A Argentina chegou, nesta passagem de ano, à melancólica situação de que ninguém quer assumir o comando de seu governo. A nação está literalmente sem comando e não há, no país, nenhuma instituição com autoridade para decidir o que fazer. O que até recentemente era apenas uma crise monetária, agora transformou-se num impasse também institucional. Teme-se por saídas pela via da força, à margem da democracia – e na Argentina isso não constitui fato novo – mas a população abomina retornos ao passado, de tão dolorosas lembranças.
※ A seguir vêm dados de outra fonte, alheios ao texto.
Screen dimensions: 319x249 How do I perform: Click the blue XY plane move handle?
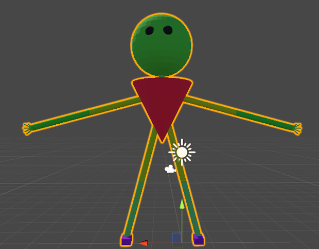coord(177,238)
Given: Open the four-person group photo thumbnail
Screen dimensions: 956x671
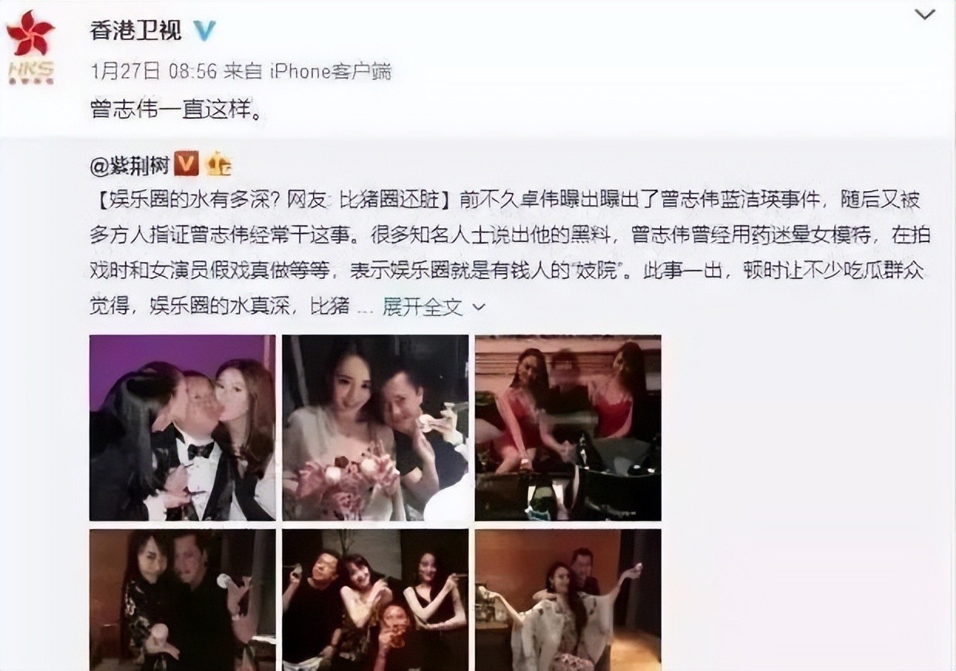Looking at the screenshot, I should tap(375, 600).
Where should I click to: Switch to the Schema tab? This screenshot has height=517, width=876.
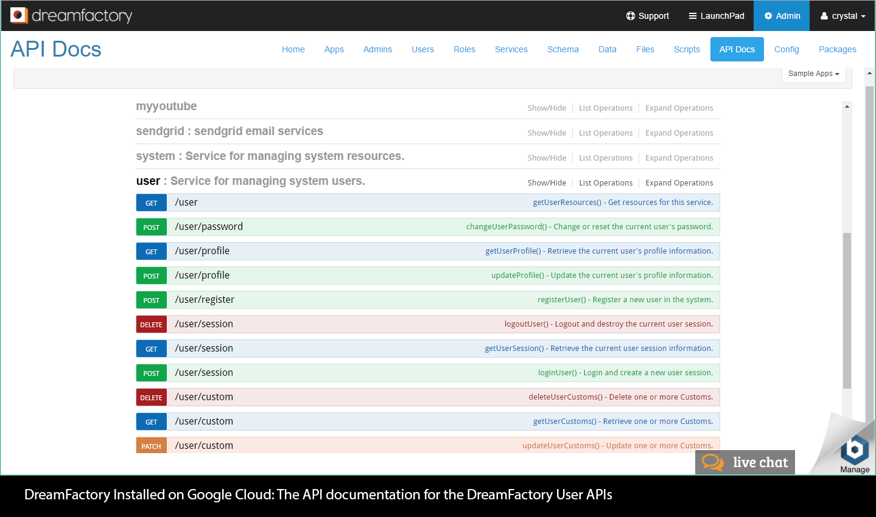pyautogui.click(x=562, y=49)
Os militares têm o repúdio da maioria dos argentinos, e mesmo eles devem estar temerosos de assumir o país em tal situação, porque não garantiriam segurança nenhuma se a crise é econômica e de governabilidade. Falta, em seus quadros, inteligências para repor e economia em ordem e restabelecer o desenvolvimento. De sua vez, o senador peronista Eduardo Duhalde, ex-governador da Província de Buenos Aires e que perdeu a eleição para Fernando de la Rúa em 1999, é o favorito para exercer o mandato-tampão em lugar do também renunciante Adolfo Rodrigues Saá, mas não conta com suficiente respaldo popular, conforme pesquisa realizada domingo.
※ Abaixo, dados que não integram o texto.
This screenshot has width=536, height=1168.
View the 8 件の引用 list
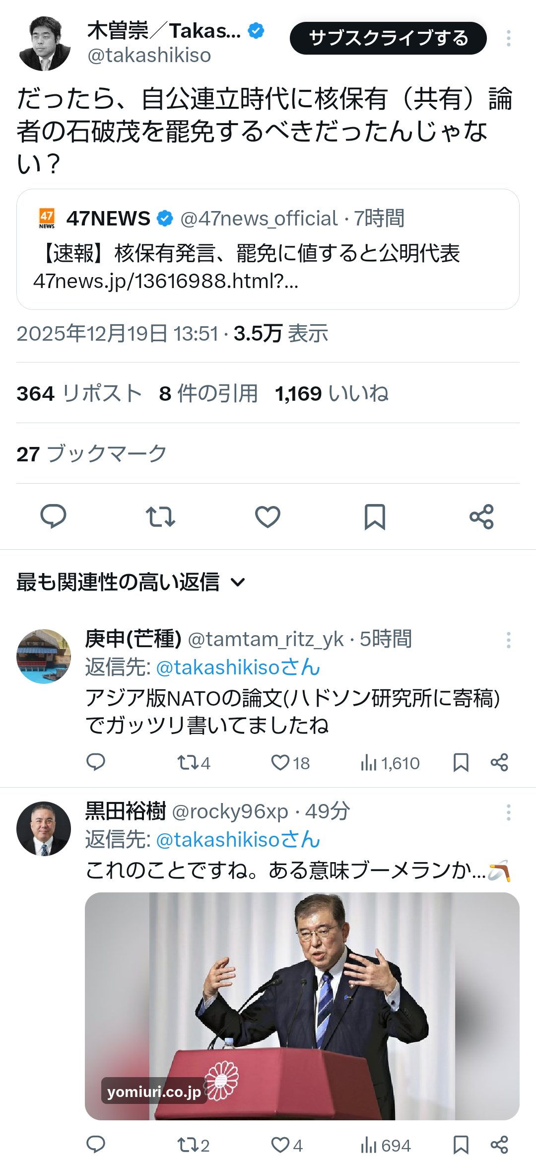(208, 393)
O presidente da Câmara dos Deputados, Eduardo Oscar Camaño, que responde pelo governo por força constitucional – eis que o próprio presidente da Assembléia Legislativa (que corresponde ao Congresso Nacional), Ramón Puerta, renunciou à função para não ter de assumir a presidência do país – não deseja permanecer no cargo e propõe o aval dos partidos a fim de eleger imediatamente um presidente – pela via dos congressistas – e que governaria nos próximos dois anos (os restantes do mandato de Fernando de la Rúa).
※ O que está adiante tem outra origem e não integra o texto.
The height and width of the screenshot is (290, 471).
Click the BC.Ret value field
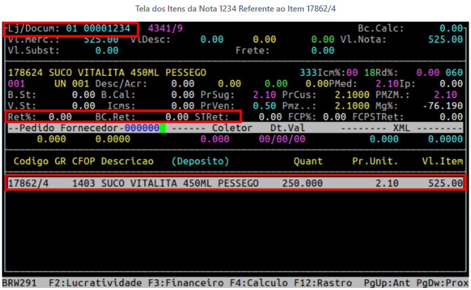177,116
O mais grave do momento é que os argentinos estão impossibilitados de sacar dinheiro de suas contas bancárias e isso retira o exigênio com o qual os cidadãos possam respirar. Há situação de fome, pela impossibilidade de grandes contingentes populacionais comprarem alimento. O único poder é o dos cidadãos nas ruas, rejeitando os presidentes que vão surgindo ᖠe que foram quatro nos últimos dez dias – e brandindo e batendo suas panelas vazias. E mesmo que os saques bancários sejam permitidos, os bancos não têm moeda suficiente para atender a essa corrida.
Literalmente está implantada uma ‘‘guerra civil’’ no vizinho país – não obstante pacífica, ao menos por ora – porque a manifestação que prevalece e que tem autoridade é o do panelaço e da grita popular. Qualquer governo provisório que se instale – e este é o caminho enquanto não se realizem eleições gerais para escolha do novo presidente – terá que ter a aprovação das ruas, e a situação pode ficar incontrolável. Silenciar os ‘‘paneleiros’’ é não só impossível como perigoso.
A Argentina, de povo mais culto e politizado que todos os demais do continente sul-americano, isto incluindo também um melhor padrão de vida, é paradoxalmente ainda dominada por oligarquias do bloco agrário, naturalmente corrompidas – meio do estilo Nordeste brasileiro, com a diferença de que este se estriba no poder político – e que em momento como o presente sequestra a moeda. Estas oligarquias argentinas ficam fora da crise, enquanto a população está, literalmente, encurralada.
O que se indaga é como um povo com tais características possa chegar, como agora, a um fundo de poço, sabendo-se ademais que é auto-suficiente em petróleo, grande produtor de trigo, milho, soja e carnes, lãs e couros, afora ser um país de grandes atrativos turísticos e culturais. Os analistas atribuem tudo isso à teimosa manutenção da paridade do peso com o dólar, mas é evidente a dissenção tradicional dentro das corporações políticas, o domínio das potências econômicas, conservadoras e pouco patrióticas, e a corrupção sempre muito presente nos governos.